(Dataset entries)

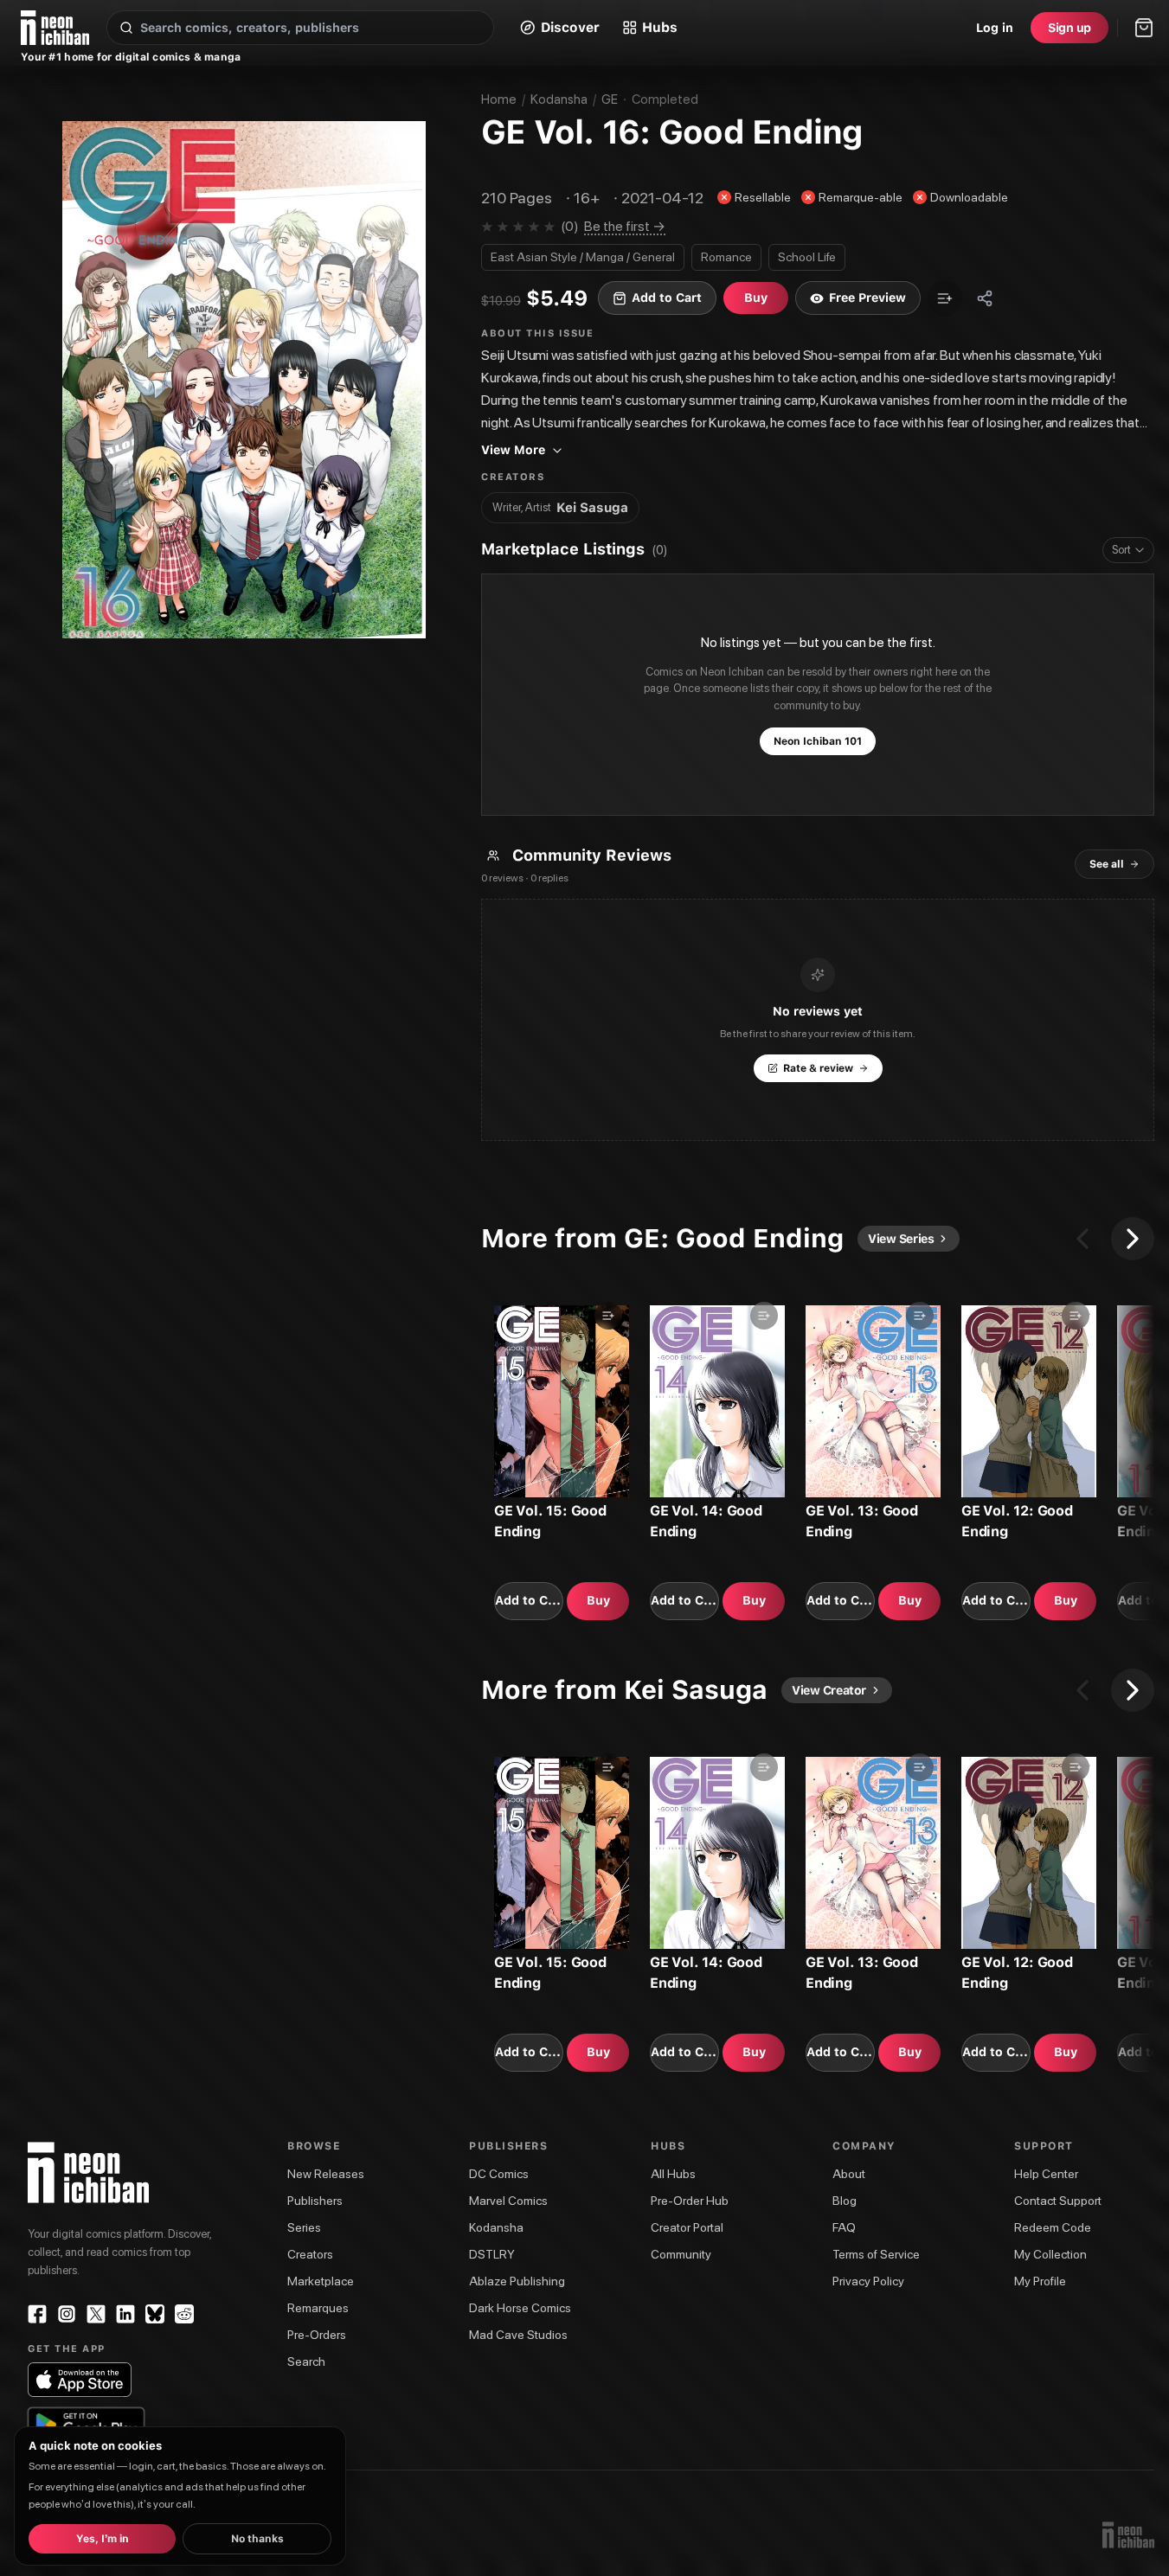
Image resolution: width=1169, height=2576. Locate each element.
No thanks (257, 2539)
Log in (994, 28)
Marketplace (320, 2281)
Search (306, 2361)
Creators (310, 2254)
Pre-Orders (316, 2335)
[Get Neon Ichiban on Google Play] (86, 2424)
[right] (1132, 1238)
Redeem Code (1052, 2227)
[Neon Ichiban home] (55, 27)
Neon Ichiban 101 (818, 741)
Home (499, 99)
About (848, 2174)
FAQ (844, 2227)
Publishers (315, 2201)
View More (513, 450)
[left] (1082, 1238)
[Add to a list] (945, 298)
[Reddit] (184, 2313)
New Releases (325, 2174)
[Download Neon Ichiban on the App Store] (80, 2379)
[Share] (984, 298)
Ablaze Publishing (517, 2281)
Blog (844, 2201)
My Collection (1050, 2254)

---

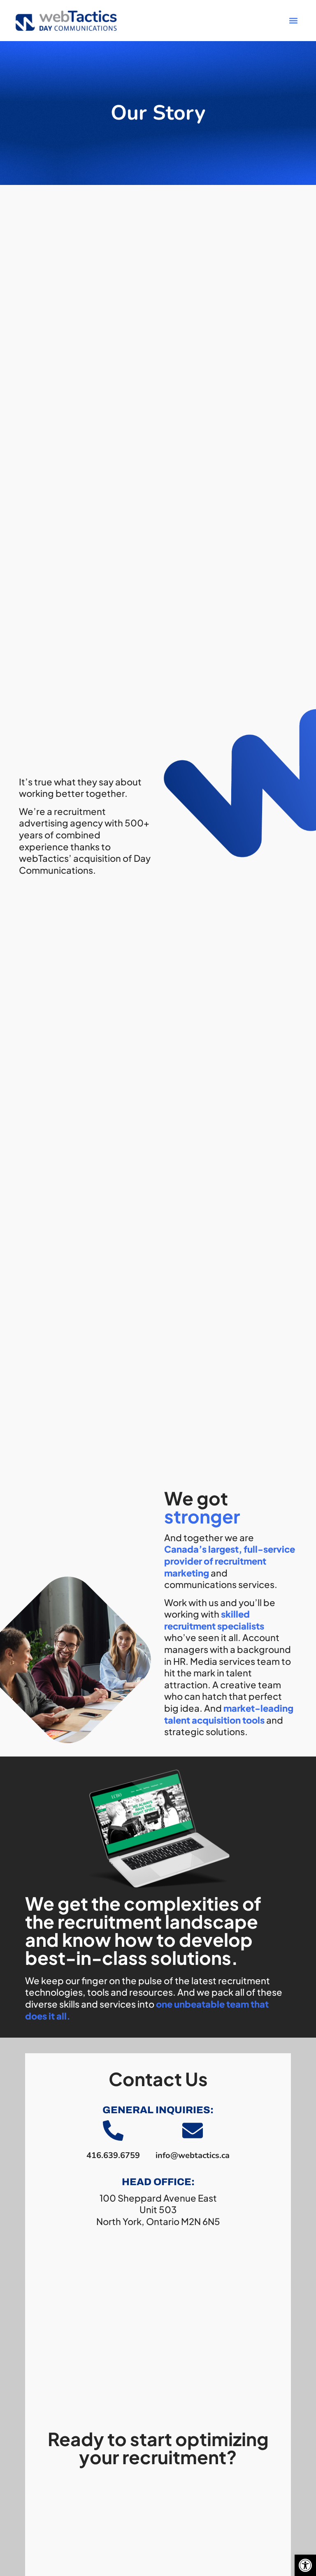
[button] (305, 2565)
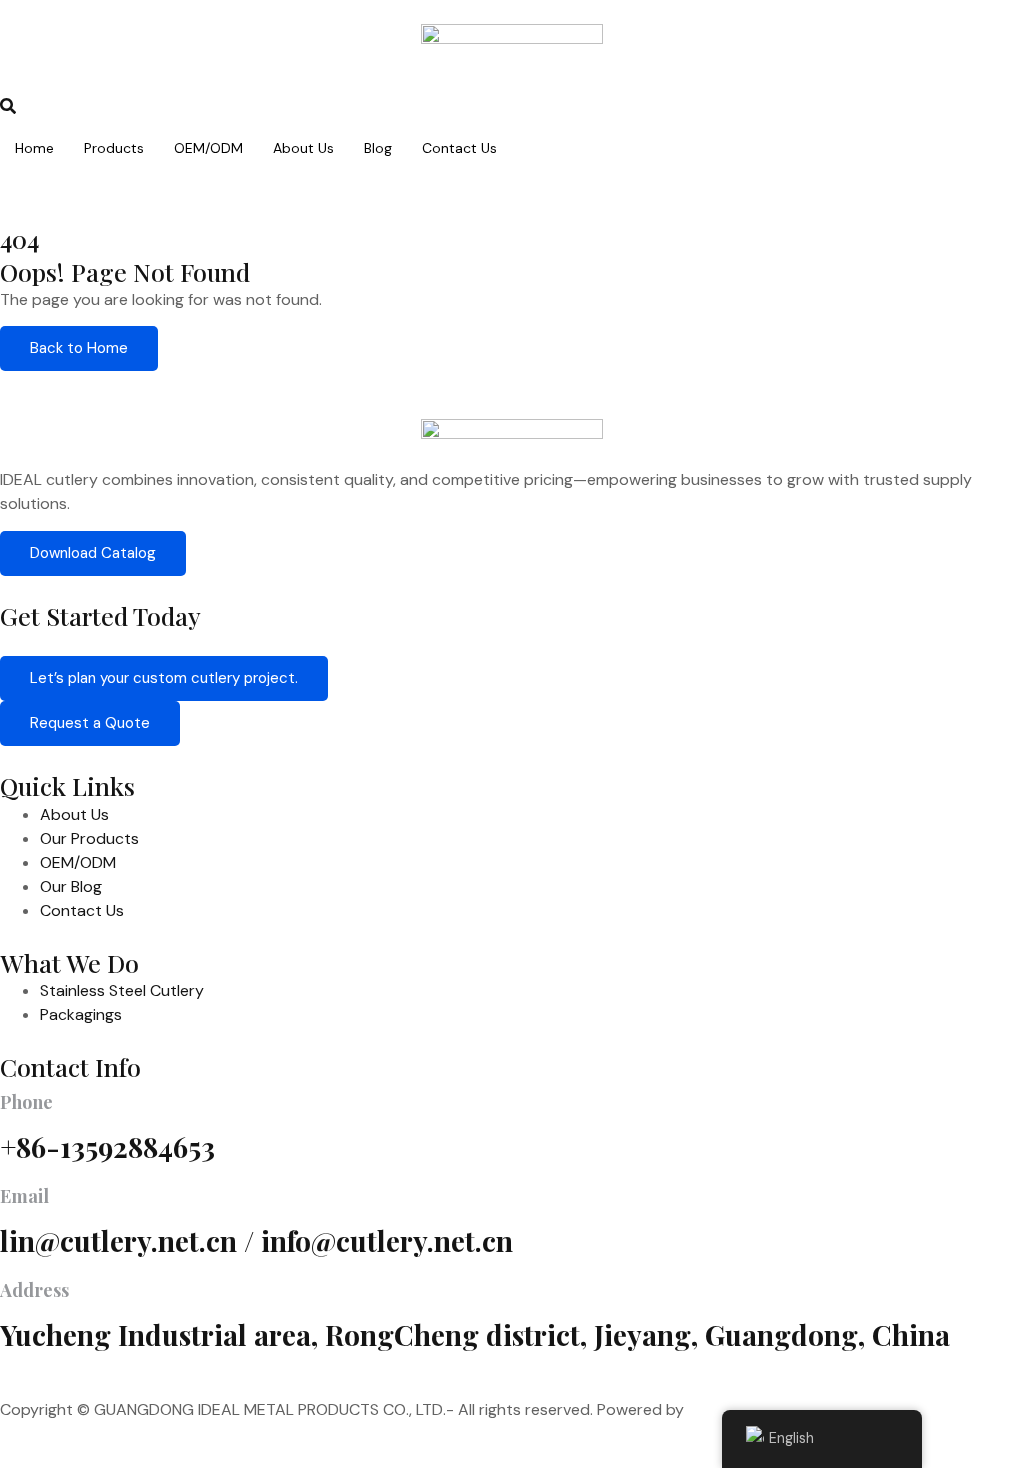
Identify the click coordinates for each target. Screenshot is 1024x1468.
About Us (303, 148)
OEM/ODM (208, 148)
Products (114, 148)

*DESCRIPTION OF THE TASK:*
Write out, from the lines above, only those from the line with "Publishers (315, 2201)" to the line with "My Collection (1050, 2254)", exactly as given, including the first and the last.

*ANSWER SECTION:*
Publishers (315, 2201)
View More (513, 450)
[left] (1082, 1238)
[Add to a list] (945, 298)
[Reddit] (184, 2313)
New Releases (325, 2174)
[Download Neon Ichiban on the App Store] (80, 2379)
[Share] (984, 298)
Ablaze Publishing (517, 2281)
Blog (844, 2201)
My Collection (1050, 2254)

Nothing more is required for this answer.